Utz wird am Einwechsel der Sau zur Fährte gelegt und ich gehe am Rande der Dickung ein paar Meter weiter, wo ich auf einer Schneise, welche die ganze Dickung durchzieht, den Hund vielleicht sehen kann. Und richtig, keine hundert Meter von mir entfernt überfällt10 er die Schneise und dann dauert es auch nicht mehr lange und es ertönt sein wütender Standlaut. Die Hündinnen haben natürlich schon bemerkt, dass hier nicht Alltägliches geschieht und ziehen ungeduldig an ihren Leinen. Ich schnalle sie auf der Schneise und sie streben, so schnell sie können, dem Standlaut entgegen. Sie brauchen ja einige Zeit, um an den Ort des Geschehens zu kommen. So kann ich auf der Schneise leise nachziehen und stehe bald vor einem dreifachen Standlaut. Die Hunde umstellen einen dichten Schlehenbusch, der kaum fünf Meter im Durchmesser misst und machen auch Ausfälle in Richtung auf die Mitte des Busches. Das ist mir lieber und der Sache viel dienlicher, als wenn sie wild an die Sau herangehen würden. Von einem Wutz ist nichts, aber auch gar nichts, zu sehen. Ich rüde die Hunde an – nichts passiert. Erst beim dritten Fass-Kommando erhebt sich die Sau und ich habe sie nun voll im Blick. Kimme und Korn auf dem Blatt zusammenzubringen und den Abzug zu drücken sind eins und der Überläuferkeiler bricht im Schuss zusammen. Das ist in diesem Fall für die Hunde nicht ganz ungefährlich, aber ich weiß aufgrund des wütenden Standlautes aller drei Hunde genau, wo diese sich befinden. Und nur dann darf ich den Schuss wagen, ohne die Hunde zu gefährden. Sie zausen und rupfen an dem Wild, das durch unser gemeinsames Jagen zur Strecke kam. Kein eifersüchtiges böses Knurren oder wütendes Fassen untereinander trübt die Freude und den Stolz auf die Leistung meiner Hunde. Es war für mich immer faszinierend, wie sich meine Hunde bei der Jagd untereinander verhielten. Nahm ich einen von ihnen zum Ansitz mit und wir hatten Erfolg, durfte zuhause keiner der anderen Hunde an das Stück heran. Es hätte (und hat) böse Beißereien gegeben, wenn ich die Hunde da nicht auseinander halten konnte. War eine Nachsuche mit Hetze unter Beteiligung mehrerer Hunde erfolgreich, gab es nie Händel zwischen den Hunden.

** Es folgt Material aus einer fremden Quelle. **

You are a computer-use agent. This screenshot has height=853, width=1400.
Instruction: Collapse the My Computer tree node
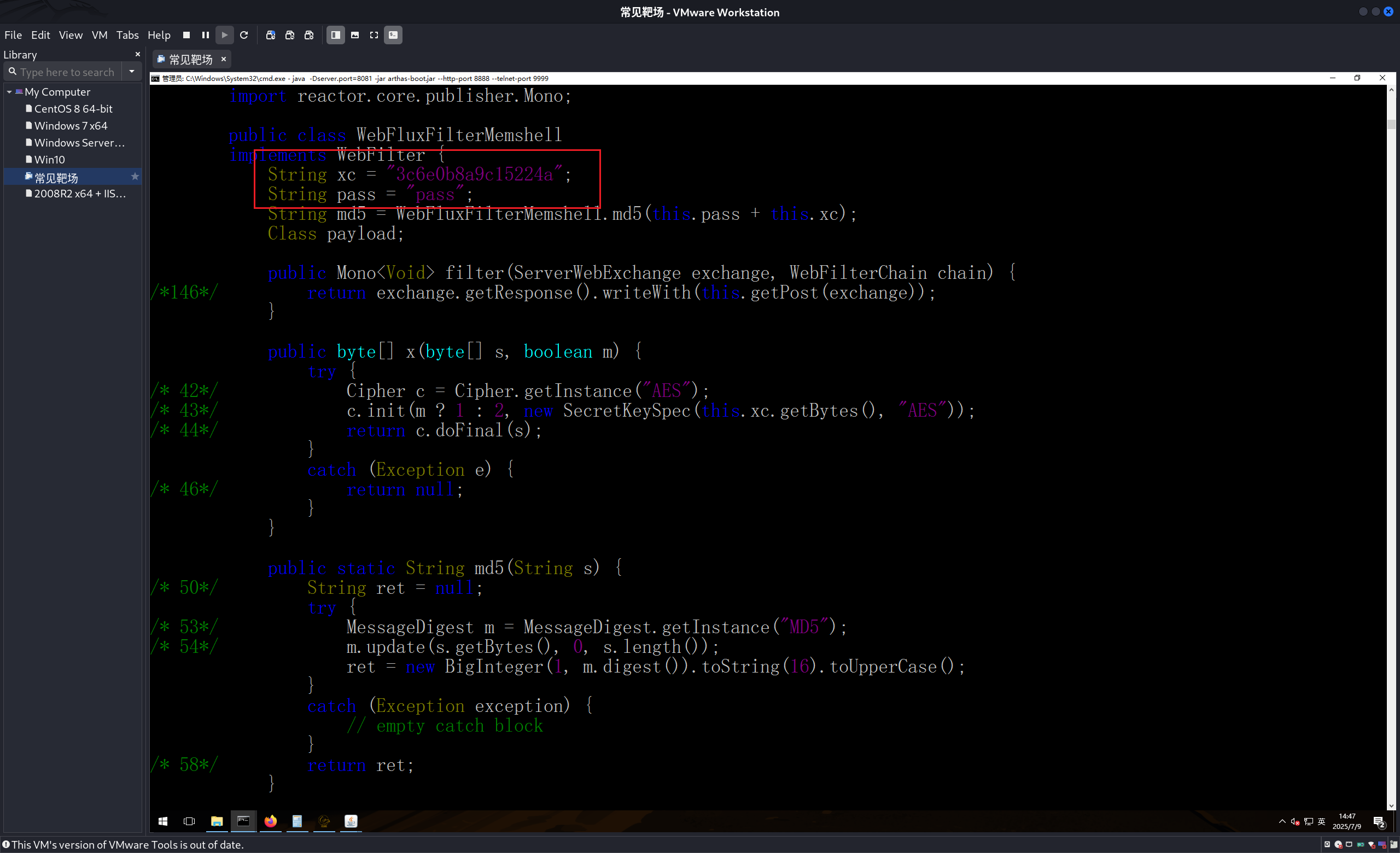coord(9,92)
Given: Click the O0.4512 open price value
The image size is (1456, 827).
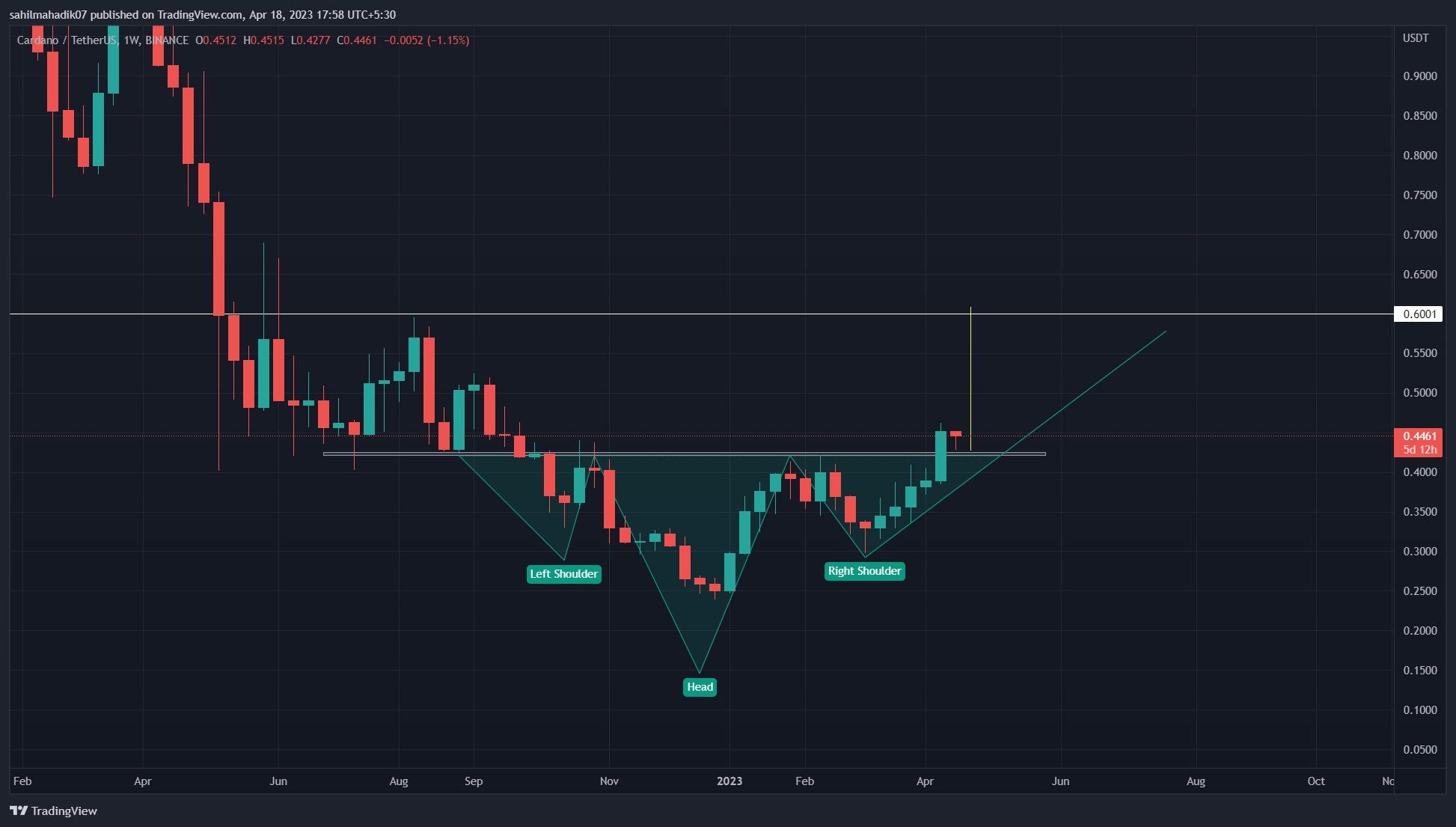Looking at the screenshot, I should coord(215,40).
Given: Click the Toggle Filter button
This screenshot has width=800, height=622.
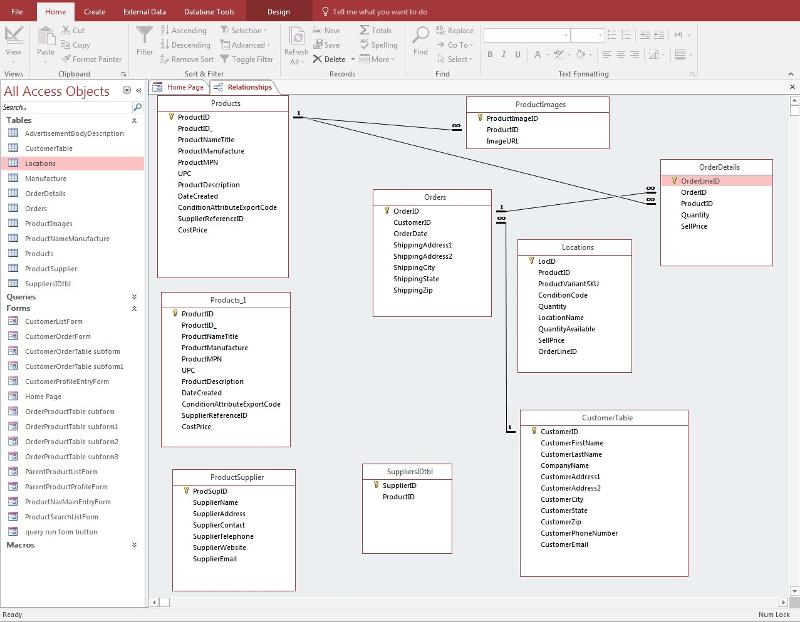Looking at the screenshot, I should (x=246, y=59).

Der gemeinsame Jagderfolg schweißte wohl auch meine bei Auseinandersetzungen sonstiger Art gewiss nicht zurückhaltenden Teckel zusammen.
Dieses Erlebnis des gemeinsamen Beutemachens wirkte noch lange in mir nach und so nahm ich ein Jahr später gern die Gelegenheit wahr, die sich mir fast an gleicher Stelle nochmals bot. Aber diesmal sollte alles ganz anders kommen.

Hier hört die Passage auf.